Uff, alle Donne non si chiede l’età. Una raccomandazione che per quanto voglia esprimere riguardo e galanteria, racconta sempre una Donna che deve “combattere” con l’età.
Presenta una donna imbrigliata negli schemi delle stagioni. A 20 anni è sotto pressione perché deve finire gli studi o iniziare a lavorare. A 30 magari deve essere moglie o madre. A 40 deve pensare ad avviarsi bene alla maturità. A 50 anni deve prevenire il declino. E così via, come se la clessidra del tempo fosse proprio impietosa.
Insomma basta.

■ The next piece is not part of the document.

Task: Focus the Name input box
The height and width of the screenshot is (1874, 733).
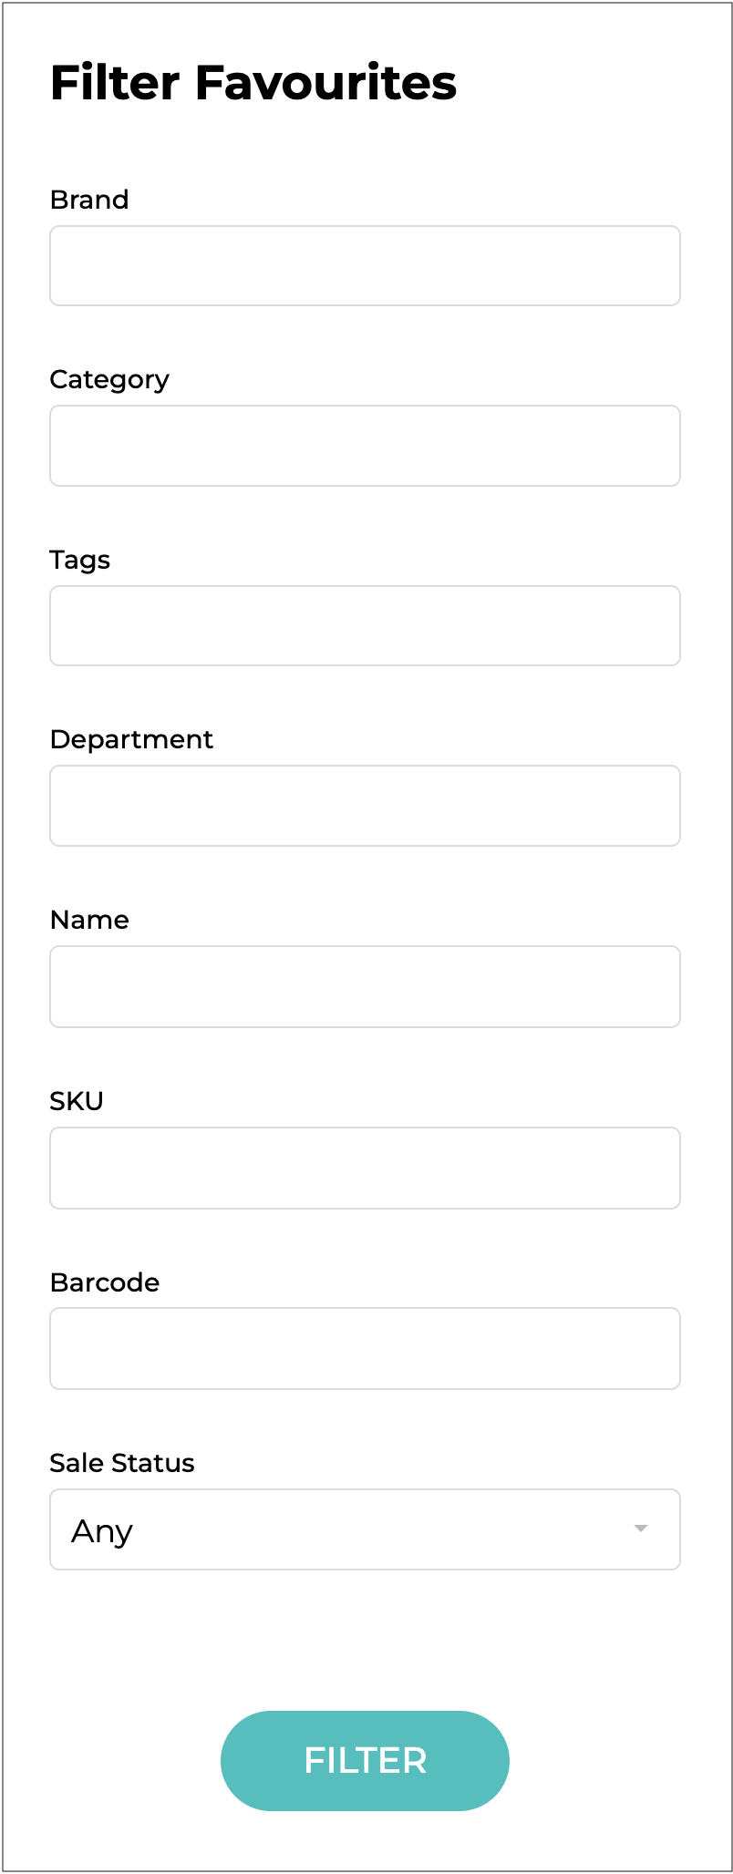Action: (365, 987)
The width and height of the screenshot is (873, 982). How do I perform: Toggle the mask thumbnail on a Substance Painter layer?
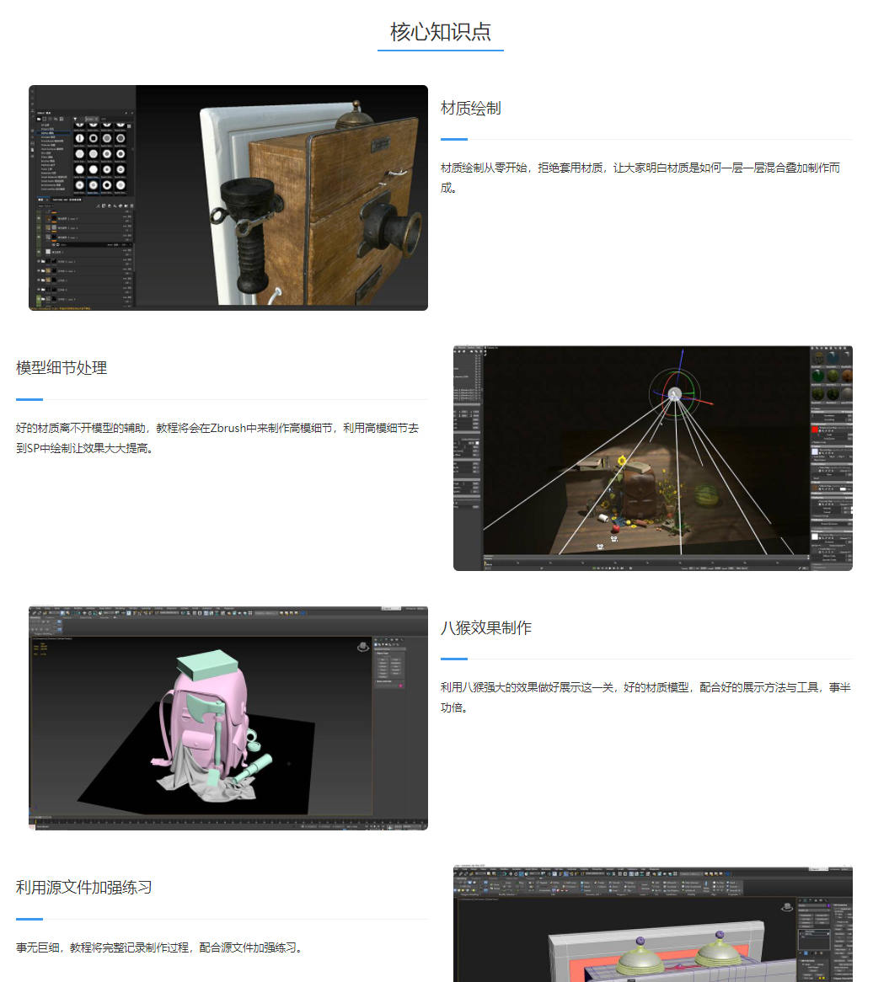[54, 219]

Basta alle convenzioni, basta allo stigma dell’invecchiamento, basta ai bias che legano e soffocano.
Prima le aspettative sociali poi il timore di uscire dalle attenzioni generali, sono il retaggio di una cultura che non ha rispetto. Le Donne non devono e non vogliono cadere in trappola.

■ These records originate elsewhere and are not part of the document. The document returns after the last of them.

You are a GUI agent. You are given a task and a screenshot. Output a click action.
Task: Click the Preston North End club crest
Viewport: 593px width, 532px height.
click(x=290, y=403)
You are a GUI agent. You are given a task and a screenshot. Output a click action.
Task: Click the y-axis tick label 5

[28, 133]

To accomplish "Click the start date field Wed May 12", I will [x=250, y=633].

L’età fa parte di noi, è vita. C’è dentro la NOSTRA STORIA e non possiamo permettere a nessuno di maltrattarla o di etichettarla.
Dobbiamo smetterla di credere che sia sempre da nascondere. Se mai dobbiamo impegnarci a sentircela bene addosso. L’età non è neppure un contenitore dove mettere esattamente ciò che gli altri vogliono, ciò che si aspettano da noi.

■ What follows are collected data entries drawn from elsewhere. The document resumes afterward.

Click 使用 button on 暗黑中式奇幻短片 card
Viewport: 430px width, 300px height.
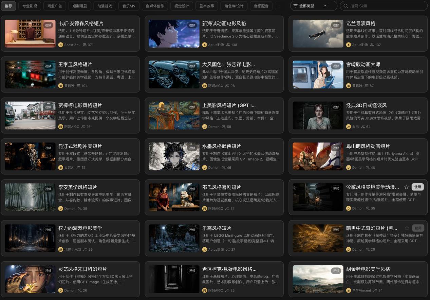coord(418,228)

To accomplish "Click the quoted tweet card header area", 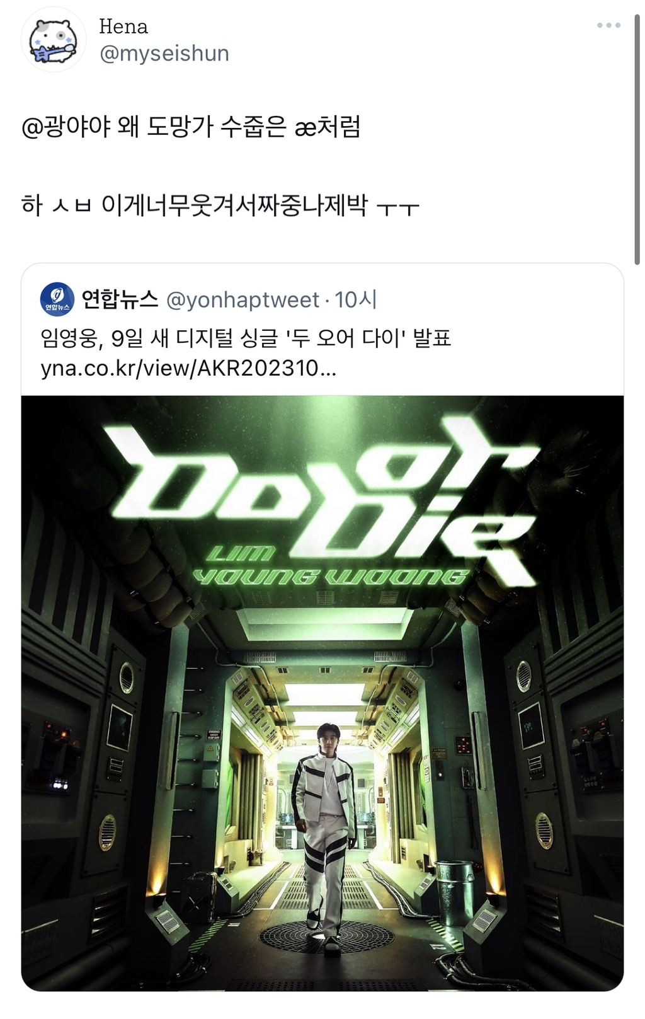I will coord(323,300).
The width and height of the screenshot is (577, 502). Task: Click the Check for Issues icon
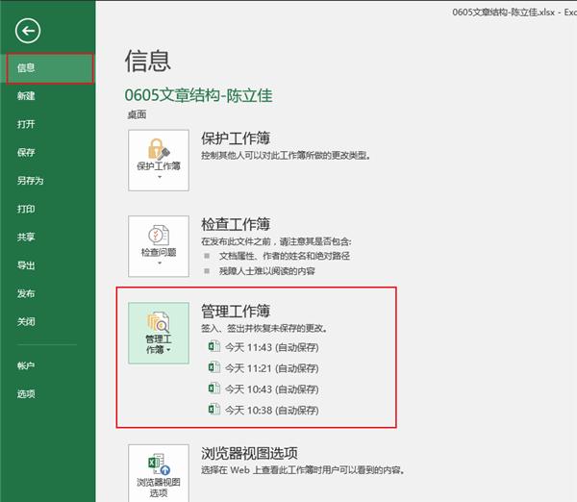pos(159,235)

Ogni Donna è un cammino unico. La bellezza, l’energia, la personalità non dipendono da quanti anni abbiamo.
Cambiamo, naturalmente. Magari acquistiamo capelli bianchi, ma insieme possiamo raggiungere dolcezza o saggezza.
Ogni età ha il suo fascino. Non si può dimenticare.
Vale per gli uomini e per le donne. Vale perché dipende da quello che siamo, dai valori che abbiamo, da ciò che riusciamo a fare. L’età potrebbe essere anche un piccolo atto di ribellione: quando il numero sale, ci prendiamo il gusto di ciò che prima non abbiamo goduto, no?
Credo che sia molto importante lasciare che ogni Donna porti l’età che sente. Con la sua intensità, la sua disinvoltura, la sua consapevolezza, la sua grazia.
Senza mai dover rispondere a qualcuno, essere adeguata a chissà quale canone, castigarsi o rassegnarsi o sentirsi fuori posto.
In fondo non è certo l’età a dire che Donne siamo, no?
Ogni fase e ogni periodo meritano dignità e possono essere meravigliosi.
La libertà passa un po’ anche da qui: dalla fierezza con cui non ci identifichiamo con il numero di candeline.